Postby Athena32 » Thu Sep 03, 2015 9:10 pm

I fully believe in global warming. Did you know that 9 out of 10 scientists do? There is so much evidence, that I am a bit mystified at people's reactions. I have researched this topic, and I did a report for Health class called "the effects of global warming on health".
In a nutshell, the effects that I focused on are:
1) Extreme weather, and I'm not just talking a about droughts and heat waves. Extreme floods and storms too, because higher temperatures mean more evaporation, and thus, more water in the air. That will also effect food yields, as we people in OR/CA are noticing. We drove to LA this summer, and it was sad. The most fertile valley in the world with nothing growing because it was cheaper to have barren fields than buy water rights!

2) The effects on ecosystems. There ranges of many animals will more towards the poles, including malaria carrying mosquitoes. I remember showing people really creepy pictures of bugs. That got their attention pretty quickly.
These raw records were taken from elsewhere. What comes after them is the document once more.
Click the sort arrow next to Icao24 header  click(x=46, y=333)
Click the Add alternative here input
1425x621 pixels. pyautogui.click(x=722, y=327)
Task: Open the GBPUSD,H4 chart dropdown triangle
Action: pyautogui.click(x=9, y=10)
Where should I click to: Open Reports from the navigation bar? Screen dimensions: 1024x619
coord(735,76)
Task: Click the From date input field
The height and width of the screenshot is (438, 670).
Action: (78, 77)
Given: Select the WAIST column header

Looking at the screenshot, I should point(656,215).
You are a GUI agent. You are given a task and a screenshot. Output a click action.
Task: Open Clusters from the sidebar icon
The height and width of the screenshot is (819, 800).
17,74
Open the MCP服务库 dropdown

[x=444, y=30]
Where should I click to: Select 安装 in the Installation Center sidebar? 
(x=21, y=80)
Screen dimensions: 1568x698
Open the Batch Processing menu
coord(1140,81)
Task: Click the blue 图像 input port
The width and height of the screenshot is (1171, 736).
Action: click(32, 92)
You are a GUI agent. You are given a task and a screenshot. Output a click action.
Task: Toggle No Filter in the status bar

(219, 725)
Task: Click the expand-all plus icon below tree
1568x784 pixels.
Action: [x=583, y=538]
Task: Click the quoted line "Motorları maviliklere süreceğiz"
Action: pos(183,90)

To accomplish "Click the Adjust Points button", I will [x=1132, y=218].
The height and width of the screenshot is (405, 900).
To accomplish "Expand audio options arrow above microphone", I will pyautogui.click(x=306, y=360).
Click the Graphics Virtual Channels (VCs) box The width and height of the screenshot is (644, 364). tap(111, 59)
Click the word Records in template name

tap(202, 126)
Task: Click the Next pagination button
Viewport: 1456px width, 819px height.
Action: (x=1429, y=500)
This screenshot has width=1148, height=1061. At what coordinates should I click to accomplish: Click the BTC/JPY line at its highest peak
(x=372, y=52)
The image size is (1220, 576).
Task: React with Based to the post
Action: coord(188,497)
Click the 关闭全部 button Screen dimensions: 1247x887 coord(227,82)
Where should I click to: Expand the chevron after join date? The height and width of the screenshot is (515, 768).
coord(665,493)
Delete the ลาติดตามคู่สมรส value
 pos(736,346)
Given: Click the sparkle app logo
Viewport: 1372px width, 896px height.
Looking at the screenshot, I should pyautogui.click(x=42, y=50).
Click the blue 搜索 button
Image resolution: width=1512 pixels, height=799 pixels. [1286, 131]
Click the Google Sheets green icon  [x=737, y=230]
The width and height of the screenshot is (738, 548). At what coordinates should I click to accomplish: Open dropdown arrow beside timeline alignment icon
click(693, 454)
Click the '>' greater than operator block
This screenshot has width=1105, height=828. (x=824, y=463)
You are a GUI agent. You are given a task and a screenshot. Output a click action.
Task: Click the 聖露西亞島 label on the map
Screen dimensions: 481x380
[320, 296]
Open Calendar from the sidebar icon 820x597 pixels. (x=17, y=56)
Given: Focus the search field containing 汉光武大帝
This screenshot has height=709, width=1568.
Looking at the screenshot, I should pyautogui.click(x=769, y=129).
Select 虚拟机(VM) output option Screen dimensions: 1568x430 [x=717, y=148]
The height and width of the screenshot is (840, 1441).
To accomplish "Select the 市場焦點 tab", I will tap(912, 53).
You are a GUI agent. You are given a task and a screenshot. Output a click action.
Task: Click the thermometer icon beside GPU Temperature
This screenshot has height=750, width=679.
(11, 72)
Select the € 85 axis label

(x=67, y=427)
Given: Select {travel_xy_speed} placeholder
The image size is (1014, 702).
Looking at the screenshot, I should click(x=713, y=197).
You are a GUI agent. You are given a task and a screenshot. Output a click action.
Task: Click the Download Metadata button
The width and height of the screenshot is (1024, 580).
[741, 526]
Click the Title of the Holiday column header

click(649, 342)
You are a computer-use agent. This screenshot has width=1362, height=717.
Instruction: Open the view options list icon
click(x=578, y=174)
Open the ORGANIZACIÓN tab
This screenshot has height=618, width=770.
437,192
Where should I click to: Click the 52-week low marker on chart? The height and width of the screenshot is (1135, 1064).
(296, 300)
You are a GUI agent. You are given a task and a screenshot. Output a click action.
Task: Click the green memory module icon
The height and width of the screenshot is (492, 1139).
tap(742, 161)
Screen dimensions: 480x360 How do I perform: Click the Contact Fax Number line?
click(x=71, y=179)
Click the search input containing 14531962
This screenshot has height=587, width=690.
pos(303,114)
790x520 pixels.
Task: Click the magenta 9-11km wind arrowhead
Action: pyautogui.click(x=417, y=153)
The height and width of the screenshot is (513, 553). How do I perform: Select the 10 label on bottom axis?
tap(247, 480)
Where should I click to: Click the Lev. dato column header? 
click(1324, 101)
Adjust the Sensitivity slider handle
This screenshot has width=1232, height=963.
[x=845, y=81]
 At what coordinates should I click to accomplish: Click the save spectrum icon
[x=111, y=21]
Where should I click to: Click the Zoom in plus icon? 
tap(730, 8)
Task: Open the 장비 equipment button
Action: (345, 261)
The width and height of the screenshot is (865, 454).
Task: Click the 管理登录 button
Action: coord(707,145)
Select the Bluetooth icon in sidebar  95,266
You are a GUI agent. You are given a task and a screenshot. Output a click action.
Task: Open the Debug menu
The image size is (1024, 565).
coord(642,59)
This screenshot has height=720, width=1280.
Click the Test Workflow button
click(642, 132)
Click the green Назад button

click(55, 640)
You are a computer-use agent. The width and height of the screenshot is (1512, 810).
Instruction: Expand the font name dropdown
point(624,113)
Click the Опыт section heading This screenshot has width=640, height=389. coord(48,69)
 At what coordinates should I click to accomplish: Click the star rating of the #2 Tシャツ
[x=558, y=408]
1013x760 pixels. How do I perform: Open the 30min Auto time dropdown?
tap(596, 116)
3) Sea level rise. I have this foldout map of what the world would look like if all the ice melted, and it is scary! A small list of the places that are gone: New York, Florida (like, all of it), Seattle WA, a lot of cities in India, and that's just the tip of the (melted) iceburg (and all that I remember). If you're interested just search "If All the Ice Melted". It should be a national geographic link.

Now, I hate to pull the classic "we're all going to die" on you guys, but "WE'RE ALL GOING TO DIE!!!!!!!!!!!!
So, remember to turn the lights off. And wear sweaters.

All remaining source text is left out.